Ainsi Sacha, invité spécial de ce forum tunisien en tant que témoin, avait-il pu, grâce au soutien de ses correspondants français, mettre en place, au fil des années précédentes, un Accueil Paysan comparable à celui qui existe chez nous et qui fédère à présent des milliers d’agriculteurs russes qui accueillent des touristes chez eux.

 

21 lieux d’accueil de petits villages perdus du sud marocain se sont regroupés pour constituer autant d’étapes ouvertes aux nombreuses randonnées organisées dans la région. Idem pour ce projet colossal regroupant près de 1000 petites structures individuelles au Mali, dans le but (aujourd’hui malheureusement mis à mal par Boko Haram) de faire découvrir l’étonnante culture dogon ; mais sans la détruire au passage comme y conduit trop souvent le tourisme de masse.

 

Un modèle d’entrepreneuriat d’office de tourisme autofinancé à 96% est mis à la disposition de tous par le FITS et constitue, en sus du réseau et des nombreuses ressources techniques, un outil précieux pour ceux qui, un peu partout sur la planète, souhaitent prendre leur destin en main.

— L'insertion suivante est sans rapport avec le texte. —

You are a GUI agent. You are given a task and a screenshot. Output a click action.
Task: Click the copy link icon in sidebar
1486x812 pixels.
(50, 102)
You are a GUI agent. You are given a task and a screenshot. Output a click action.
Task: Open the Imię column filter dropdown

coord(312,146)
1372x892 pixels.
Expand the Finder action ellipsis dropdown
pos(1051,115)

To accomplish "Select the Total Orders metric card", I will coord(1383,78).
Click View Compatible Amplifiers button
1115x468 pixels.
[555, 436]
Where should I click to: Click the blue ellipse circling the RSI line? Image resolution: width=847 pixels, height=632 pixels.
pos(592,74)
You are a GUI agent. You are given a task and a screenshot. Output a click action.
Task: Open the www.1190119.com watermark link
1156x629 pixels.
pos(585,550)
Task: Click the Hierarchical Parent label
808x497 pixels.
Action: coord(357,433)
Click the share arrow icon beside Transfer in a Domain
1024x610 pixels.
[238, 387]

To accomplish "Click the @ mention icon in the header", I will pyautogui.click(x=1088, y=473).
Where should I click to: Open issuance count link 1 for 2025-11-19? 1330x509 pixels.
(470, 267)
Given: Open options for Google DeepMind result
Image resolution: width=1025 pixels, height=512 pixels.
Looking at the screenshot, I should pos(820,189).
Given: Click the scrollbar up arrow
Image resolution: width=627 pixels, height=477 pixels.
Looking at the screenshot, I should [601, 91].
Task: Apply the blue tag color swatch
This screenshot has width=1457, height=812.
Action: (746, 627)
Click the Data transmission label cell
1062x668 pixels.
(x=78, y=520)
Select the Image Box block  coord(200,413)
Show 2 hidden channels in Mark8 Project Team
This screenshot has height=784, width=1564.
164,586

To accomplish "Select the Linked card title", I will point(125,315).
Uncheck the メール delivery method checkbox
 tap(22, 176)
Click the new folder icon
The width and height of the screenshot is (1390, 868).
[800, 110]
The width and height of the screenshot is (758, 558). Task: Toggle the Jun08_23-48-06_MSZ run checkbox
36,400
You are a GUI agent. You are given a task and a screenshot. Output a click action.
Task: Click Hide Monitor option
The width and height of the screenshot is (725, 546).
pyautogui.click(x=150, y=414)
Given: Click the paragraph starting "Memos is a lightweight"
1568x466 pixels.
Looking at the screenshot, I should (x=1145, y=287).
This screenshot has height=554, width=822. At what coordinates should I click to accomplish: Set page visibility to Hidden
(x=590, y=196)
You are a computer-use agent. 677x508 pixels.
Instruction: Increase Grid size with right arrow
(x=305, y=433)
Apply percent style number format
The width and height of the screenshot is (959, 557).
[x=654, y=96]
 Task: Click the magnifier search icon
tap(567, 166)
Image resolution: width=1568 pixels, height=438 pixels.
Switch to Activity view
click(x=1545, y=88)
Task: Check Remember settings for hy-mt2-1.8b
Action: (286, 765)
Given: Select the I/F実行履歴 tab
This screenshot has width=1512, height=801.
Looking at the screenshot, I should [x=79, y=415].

Aussi, même si l’organisation de chaque forum représente pour la petite équipe qui s’en occupe un challenge presque insurmontable (le forum tunisien a été reporté deux fois et manqué être annulé à la dernière minute), on ne peut que souhaiter longue vie à une initiative aussi rare que porteuse de sens et d’espoir pour beaucoup…


 
Comme le rappelle le joli proverbe bambara qui sert de déclaration d’intention au FITS : « Le voyage permet la rencontre. La rencontre permet le dialogue. Le dialogue permet la connaissance. La connaissance permet la confiance ».